Dive Brief:
- Arickaree School District in Colorado is using e-learning technology to help its 100 K-12 students collaborate with their peers at STEM School Highlands Ranch, which has 1,800 students and is located near Denver, District Administration reports.
- Using a teleconferencing camera attached to a mobile interactive whiteboard, the district is overcoming the disadvantages of being small and rural by helping students connect to more peers they can share and critique ideas with while working on assignments in coding, 3D modeling, music and social studies.
- The schools have, however, had to address challenges like working around their differing bell schedules.
Dive Insight:
Teleconferencing tech offers a variety of possibilities to schools, helping solve some headaches for administrators while expanding horizons in the classroom. As shown by the Arickaree School District, it can connect students with peers in neighboring districts, other states or even other countries, with the latter in particular providing valuable cultural and social-emotional learning opportunities.

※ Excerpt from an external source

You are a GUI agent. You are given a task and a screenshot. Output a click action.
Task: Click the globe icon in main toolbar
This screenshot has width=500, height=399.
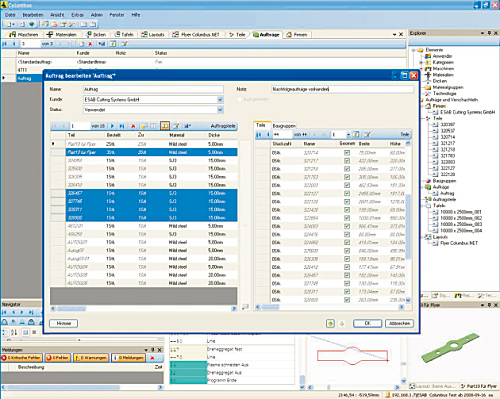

The technology has also been used to connect students with experts around the world who might not be able to physically come to the school and speak to them, and to take students on "virtual field trips" to locales that are impossible for a K-12 class to visit on a day trip.
Also notably for rural districts, these platforms and hardware have been used to offer students learning opportunities in computer science and other subjects where finding a local expert to teach — or convincing one to relocate — may be a tougher proposition.